◆ **Exercise goal**
Please update the records from the line with "Screen dimensions: 980x583" up to and including the line with "tap(48, 49)", replacing "warning triangle" with "alert triangle" and leaving everything else as it is. Give back only those lines.

(Records on locating words and elements)

********************

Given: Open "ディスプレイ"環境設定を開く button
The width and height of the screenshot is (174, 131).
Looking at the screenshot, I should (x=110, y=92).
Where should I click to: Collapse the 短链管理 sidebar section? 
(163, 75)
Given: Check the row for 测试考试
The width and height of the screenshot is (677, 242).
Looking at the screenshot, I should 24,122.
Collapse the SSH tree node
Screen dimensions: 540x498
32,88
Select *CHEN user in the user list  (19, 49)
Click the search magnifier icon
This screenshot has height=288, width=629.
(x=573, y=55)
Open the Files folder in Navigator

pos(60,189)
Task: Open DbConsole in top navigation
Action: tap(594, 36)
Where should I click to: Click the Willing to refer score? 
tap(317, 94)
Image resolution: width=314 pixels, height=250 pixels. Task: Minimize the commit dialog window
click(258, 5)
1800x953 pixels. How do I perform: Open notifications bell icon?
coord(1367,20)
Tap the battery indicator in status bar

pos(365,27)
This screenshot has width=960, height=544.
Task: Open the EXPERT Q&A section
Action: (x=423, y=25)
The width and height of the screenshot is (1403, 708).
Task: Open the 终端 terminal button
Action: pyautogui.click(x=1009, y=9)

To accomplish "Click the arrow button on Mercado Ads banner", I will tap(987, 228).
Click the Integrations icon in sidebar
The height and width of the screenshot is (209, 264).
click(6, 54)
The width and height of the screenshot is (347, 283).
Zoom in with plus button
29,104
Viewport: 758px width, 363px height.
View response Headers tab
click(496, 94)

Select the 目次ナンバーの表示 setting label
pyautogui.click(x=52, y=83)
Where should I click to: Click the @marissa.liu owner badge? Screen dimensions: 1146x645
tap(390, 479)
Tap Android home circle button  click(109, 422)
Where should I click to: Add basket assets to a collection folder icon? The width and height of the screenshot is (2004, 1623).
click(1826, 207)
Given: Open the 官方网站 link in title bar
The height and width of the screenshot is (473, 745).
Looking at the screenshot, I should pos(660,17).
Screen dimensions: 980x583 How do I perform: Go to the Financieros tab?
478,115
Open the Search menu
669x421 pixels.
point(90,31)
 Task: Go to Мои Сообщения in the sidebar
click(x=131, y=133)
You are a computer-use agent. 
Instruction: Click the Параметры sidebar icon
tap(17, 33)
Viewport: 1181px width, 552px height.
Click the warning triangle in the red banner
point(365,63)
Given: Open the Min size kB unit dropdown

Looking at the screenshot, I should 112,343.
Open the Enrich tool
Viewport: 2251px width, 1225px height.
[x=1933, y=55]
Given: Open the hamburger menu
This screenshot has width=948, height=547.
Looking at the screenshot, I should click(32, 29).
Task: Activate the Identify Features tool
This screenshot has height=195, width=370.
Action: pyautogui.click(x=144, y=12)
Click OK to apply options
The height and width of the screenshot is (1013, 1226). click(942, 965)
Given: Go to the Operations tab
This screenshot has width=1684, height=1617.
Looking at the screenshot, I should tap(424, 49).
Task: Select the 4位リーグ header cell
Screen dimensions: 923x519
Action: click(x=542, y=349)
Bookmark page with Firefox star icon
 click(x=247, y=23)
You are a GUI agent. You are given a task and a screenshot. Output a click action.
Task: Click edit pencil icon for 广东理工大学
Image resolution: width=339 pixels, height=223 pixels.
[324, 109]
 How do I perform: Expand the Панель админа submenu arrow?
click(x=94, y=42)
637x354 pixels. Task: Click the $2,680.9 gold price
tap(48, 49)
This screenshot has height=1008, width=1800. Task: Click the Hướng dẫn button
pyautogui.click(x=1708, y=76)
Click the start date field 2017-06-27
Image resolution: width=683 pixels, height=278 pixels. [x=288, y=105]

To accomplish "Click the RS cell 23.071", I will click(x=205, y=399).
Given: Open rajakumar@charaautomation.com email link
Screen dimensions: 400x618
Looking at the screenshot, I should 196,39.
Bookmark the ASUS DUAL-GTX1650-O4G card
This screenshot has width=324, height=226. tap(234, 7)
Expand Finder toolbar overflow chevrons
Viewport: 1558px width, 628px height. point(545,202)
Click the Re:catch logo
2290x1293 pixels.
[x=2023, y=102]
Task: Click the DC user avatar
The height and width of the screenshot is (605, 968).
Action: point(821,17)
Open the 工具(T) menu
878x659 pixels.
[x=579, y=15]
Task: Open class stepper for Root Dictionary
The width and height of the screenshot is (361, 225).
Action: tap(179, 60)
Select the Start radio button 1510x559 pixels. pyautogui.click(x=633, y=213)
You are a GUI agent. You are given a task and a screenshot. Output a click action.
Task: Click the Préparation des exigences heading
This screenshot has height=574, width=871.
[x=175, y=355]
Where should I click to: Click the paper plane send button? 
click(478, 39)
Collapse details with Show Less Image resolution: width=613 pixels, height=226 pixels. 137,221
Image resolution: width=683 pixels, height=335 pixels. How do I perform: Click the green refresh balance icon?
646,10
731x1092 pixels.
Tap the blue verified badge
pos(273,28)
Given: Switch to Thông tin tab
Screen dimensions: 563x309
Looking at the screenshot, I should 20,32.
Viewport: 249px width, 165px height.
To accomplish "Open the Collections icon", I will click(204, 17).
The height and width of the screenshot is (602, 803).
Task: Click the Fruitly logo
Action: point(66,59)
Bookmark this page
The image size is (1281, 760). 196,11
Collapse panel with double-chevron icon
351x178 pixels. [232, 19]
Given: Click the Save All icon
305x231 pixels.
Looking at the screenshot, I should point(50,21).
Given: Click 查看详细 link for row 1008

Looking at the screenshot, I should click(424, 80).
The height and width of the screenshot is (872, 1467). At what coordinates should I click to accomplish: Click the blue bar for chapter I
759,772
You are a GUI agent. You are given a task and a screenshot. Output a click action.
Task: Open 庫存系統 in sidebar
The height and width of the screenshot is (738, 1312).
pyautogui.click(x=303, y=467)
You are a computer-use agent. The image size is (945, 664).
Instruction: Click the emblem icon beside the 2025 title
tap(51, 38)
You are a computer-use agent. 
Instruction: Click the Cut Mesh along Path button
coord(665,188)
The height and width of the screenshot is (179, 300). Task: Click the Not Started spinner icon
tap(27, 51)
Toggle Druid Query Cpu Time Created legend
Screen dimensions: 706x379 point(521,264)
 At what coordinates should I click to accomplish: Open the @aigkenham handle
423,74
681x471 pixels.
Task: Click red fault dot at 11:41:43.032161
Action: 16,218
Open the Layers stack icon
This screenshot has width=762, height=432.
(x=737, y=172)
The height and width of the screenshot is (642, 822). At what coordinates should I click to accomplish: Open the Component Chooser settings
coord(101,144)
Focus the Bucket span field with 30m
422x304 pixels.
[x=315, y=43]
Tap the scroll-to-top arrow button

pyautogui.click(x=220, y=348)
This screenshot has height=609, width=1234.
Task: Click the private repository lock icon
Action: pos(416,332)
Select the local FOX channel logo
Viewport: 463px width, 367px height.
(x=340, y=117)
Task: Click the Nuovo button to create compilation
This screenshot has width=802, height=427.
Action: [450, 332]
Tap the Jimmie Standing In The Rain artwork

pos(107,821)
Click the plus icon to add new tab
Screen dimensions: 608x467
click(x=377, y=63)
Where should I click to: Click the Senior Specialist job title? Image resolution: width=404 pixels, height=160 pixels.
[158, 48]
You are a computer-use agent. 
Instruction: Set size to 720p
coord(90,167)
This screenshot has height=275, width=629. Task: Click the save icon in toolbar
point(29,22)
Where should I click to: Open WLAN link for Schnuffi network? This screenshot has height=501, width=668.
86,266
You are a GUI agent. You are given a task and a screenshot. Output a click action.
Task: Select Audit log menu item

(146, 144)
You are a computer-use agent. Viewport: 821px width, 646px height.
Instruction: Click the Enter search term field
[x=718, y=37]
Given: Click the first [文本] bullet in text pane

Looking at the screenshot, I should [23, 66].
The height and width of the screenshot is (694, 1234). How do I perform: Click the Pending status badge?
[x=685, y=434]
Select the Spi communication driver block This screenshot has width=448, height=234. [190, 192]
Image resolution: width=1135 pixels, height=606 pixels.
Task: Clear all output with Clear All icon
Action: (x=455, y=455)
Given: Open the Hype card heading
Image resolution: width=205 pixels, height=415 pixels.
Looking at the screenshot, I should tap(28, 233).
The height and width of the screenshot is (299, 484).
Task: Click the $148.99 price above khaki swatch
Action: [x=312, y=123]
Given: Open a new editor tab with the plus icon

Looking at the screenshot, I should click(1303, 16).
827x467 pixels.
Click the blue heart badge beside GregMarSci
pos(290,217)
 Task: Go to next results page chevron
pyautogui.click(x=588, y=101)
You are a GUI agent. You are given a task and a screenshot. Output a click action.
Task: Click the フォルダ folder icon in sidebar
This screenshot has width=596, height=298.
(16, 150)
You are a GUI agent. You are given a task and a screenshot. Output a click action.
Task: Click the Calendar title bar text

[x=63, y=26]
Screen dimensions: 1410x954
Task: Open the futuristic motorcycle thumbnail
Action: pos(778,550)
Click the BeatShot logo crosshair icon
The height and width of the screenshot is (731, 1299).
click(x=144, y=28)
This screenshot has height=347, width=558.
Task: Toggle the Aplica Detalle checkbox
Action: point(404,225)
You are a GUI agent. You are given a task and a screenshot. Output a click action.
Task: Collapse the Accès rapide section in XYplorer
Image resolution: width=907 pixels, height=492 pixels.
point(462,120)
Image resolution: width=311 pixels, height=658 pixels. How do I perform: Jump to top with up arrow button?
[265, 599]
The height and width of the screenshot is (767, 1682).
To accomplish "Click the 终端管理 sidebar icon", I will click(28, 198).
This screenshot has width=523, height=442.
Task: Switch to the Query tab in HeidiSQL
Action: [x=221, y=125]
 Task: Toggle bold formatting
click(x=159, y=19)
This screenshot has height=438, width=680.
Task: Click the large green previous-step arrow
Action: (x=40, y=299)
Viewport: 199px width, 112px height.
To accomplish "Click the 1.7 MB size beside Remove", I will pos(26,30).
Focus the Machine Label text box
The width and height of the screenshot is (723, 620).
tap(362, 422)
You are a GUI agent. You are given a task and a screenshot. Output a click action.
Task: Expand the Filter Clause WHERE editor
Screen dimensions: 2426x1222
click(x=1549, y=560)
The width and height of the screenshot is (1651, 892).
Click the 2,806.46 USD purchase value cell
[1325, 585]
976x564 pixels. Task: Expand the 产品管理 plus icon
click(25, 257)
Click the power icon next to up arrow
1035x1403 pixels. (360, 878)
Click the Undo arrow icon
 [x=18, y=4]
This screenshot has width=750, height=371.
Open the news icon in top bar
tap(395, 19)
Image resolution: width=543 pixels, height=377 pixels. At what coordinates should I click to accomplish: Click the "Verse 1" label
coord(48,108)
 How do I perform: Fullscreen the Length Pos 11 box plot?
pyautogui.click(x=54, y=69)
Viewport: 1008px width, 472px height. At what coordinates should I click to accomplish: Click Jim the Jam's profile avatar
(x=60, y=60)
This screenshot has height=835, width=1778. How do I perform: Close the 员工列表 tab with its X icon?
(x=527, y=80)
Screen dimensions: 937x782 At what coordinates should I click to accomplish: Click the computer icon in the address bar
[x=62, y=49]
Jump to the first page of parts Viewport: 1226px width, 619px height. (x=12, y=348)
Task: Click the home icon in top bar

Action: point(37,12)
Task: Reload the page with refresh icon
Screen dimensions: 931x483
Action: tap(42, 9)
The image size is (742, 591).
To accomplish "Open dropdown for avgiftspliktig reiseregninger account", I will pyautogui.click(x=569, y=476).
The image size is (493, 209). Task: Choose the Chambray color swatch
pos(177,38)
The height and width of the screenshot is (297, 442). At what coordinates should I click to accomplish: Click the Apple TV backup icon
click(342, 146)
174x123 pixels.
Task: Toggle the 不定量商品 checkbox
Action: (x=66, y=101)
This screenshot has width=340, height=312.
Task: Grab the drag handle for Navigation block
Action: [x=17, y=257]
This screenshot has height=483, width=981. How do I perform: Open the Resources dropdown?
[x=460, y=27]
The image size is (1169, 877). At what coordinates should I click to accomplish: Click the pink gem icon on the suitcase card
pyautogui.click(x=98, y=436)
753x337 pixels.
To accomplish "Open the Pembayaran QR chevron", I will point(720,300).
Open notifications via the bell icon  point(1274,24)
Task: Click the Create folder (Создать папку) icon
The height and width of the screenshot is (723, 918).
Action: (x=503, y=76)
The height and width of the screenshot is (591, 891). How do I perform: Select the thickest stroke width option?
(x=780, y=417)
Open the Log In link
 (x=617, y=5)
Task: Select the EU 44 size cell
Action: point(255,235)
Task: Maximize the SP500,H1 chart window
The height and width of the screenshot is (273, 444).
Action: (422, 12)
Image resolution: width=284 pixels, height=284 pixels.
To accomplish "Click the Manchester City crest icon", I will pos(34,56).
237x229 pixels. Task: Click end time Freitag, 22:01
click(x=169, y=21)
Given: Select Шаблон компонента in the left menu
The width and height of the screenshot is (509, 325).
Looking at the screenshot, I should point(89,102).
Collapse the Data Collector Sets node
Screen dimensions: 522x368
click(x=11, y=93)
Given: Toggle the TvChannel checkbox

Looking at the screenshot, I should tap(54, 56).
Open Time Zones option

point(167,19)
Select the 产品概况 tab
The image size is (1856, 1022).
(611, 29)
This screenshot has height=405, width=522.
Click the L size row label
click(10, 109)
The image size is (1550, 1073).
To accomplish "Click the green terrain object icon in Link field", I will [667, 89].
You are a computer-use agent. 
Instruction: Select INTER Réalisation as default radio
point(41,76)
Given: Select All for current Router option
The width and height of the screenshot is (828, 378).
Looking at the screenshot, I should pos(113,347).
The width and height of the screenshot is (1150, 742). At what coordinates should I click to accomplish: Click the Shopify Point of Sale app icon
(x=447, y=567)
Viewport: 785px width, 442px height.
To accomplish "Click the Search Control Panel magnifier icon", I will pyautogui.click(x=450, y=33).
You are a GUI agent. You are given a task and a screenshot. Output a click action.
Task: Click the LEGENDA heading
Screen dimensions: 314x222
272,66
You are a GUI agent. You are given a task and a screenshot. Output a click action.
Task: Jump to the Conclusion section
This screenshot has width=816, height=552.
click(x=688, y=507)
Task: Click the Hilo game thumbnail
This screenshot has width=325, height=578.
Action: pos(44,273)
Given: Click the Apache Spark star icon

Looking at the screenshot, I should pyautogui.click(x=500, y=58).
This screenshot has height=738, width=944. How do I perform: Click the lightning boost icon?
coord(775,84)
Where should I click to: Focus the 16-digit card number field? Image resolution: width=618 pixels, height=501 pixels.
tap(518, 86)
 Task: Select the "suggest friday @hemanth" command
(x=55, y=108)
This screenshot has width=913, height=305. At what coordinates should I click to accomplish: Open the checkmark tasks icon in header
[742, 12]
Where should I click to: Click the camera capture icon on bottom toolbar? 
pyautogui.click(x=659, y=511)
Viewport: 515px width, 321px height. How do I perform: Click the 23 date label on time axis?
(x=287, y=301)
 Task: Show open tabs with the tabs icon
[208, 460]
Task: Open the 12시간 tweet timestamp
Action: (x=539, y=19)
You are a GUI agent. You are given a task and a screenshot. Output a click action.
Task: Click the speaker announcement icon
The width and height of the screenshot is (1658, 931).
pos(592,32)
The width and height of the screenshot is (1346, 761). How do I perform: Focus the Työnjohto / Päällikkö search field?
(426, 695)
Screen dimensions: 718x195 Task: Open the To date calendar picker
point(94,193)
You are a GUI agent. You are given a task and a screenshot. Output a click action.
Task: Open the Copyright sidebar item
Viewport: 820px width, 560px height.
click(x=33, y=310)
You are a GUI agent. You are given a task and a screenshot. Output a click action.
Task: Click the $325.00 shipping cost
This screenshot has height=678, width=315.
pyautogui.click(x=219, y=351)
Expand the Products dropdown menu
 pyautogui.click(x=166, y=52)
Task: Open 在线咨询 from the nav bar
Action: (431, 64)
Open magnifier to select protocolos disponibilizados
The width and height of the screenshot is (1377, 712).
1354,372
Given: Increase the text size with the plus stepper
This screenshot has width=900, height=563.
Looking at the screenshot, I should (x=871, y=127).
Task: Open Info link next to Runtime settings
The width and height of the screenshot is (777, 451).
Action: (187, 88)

********************

◆ **Final result**
Screen dimensions: 980x583 How do I perform: Go to the Financieros tab?
478,115
Open the Search menu
669x421 pixels.
point(90,31)
 Task: Go to Мои Сообщения in the sidebar
click(x=131, y=133)
You are a computer-use agent. 
Instruction: Click the Параметры sidebar icon
tap(17, 33)
Viewport: 1181px width, 552px height.
Click the alert triangle in the red banner
point(365,63)
Given: Open the Min size kB unit dropdown

Looking at the screenshot, I should 112,343.
Open the Enrich tool
Viewport: 2251px width, 1225px height.
[x=1933, y=55]
Given: Open the hamburger menu
This screenshot has width=948, height=547.
Looking at the screenshot, I should click(32, 29).
Task: Activate the Identify Features tool
This screenshot has height=195, width=370.
Action: pyautogui.click(x=144, y=12)
Click OK to apply options
The height and width of the screenshot is (1013, 1226). click(942, 965)
Given: Go to the Operations tab
This screenshot has width=1684, height=1617.
Looking at the screenshot, I should tap(424, 49).
Task: Select the 4位リーグ header cell
Screen dimensions: 923x519
Action: click(x=542, y=349)
Bookmark page with Firefox star icon
 click(x=247, y=23)
You are a GUI agent. You are given a task and a screenshot. Output a click action.
Task: Click edit pencil icon for 广东理工大学
Image resolution: width=339 pixels, height=223 pixels.
[324, 109]
 How do I perform: Expand the Панель админа submenu arrow?
click(x=94, y=42)
637x354 pixels. Task: Click the $2,680.9 gold price
tap(48, 49)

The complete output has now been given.